Task to carry out
Please copy the leading lines of the entries below exactly, concluding with the line in which "Click the Evernote" occurs.

______________________________

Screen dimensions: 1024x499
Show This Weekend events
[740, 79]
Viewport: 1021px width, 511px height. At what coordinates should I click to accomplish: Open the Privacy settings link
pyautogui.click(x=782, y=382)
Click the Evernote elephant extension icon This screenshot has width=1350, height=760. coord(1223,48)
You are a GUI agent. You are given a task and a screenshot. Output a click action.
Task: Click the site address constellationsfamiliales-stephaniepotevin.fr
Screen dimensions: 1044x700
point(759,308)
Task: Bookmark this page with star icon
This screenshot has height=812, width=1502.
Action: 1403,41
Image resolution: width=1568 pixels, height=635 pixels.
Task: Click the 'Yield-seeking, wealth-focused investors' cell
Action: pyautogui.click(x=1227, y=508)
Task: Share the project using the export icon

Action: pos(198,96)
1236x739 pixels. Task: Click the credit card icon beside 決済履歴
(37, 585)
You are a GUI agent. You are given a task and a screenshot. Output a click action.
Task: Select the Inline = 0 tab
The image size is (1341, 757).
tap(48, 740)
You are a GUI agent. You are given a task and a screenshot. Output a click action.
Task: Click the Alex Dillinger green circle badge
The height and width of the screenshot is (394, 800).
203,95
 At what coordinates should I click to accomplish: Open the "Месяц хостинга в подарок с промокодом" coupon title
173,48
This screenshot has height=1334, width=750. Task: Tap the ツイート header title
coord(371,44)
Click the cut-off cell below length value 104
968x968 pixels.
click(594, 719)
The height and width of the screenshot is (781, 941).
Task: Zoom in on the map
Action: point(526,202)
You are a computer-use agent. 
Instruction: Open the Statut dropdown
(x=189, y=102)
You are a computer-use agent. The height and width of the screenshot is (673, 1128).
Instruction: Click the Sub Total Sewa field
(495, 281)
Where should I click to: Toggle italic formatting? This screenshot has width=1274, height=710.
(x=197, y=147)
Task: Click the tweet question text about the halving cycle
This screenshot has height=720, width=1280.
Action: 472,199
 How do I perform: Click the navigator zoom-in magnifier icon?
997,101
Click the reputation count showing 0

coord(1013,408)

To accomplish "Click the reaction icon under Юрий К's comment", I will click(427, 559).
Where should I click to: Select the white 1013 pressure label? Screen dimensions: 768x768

______________________________

Completed exercise
Screen dimensions: 1024x499
Show This Weekend events
[740, 79]
Viewport: 1021px width, 511px height. At what coordinates should I click to accomplish: Open the Privacy settings link
pyautogui.click(x=782, y=382)
Click the Evernote elephant extension icon This screenshot has width=1350, height=760. coord(1223,48)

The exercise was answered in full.